Dataset records:

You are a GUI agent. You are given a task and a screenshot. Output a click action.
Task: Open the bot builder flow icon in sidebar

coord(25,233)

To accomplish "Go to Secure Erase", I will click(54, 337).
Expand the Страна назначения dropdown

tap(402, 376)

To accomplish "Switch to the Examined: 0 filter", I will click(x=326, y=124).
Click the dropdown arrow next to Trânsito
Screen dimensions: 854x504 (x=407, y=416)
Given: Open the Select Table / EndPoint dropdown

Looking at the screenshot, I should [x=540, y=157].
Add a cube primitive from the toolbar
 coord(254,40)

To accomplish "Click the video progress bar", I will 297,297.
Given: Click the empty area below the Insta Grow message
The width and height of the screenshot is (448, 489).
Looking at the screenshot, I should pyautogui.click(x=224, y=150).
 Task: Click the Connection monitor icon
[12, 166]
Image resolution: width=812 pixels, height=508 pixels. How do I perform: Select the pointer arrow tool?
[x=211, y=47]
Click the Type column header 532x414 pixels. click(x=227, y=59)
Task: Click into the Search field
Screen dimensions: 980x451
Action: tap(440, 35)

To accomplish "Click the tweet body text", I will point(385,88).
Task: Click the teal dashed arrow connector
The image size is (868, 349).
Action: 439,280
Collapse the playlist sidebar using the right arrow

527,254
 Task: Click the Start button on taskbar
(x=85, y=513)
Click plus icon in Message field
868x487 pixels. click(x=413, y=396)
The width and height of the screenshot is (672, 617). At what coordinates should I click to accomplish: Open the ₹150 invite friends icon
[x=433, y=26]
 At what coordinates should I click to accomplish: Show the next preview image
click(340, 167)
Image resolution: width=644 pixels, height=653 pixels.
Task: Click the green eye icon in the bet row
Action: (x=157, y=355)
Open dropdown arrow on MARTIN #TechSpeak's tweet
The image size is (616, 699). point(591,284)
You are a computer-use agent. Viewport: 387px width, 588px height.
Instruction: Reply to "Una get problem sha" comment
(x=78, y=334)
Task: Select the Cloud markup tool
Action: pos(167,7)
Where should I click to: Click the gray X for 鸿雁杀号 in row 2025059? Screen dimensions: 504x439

**ASSIGNED TASK**
Which lines above carry the string "agent"? Copy those lines.

**TASK OUTPUT**
You are a GUI agent. You are given a task and a screenshot. Output a click action.
You are a computer-use agent. Viewport: 387px width, 588px height.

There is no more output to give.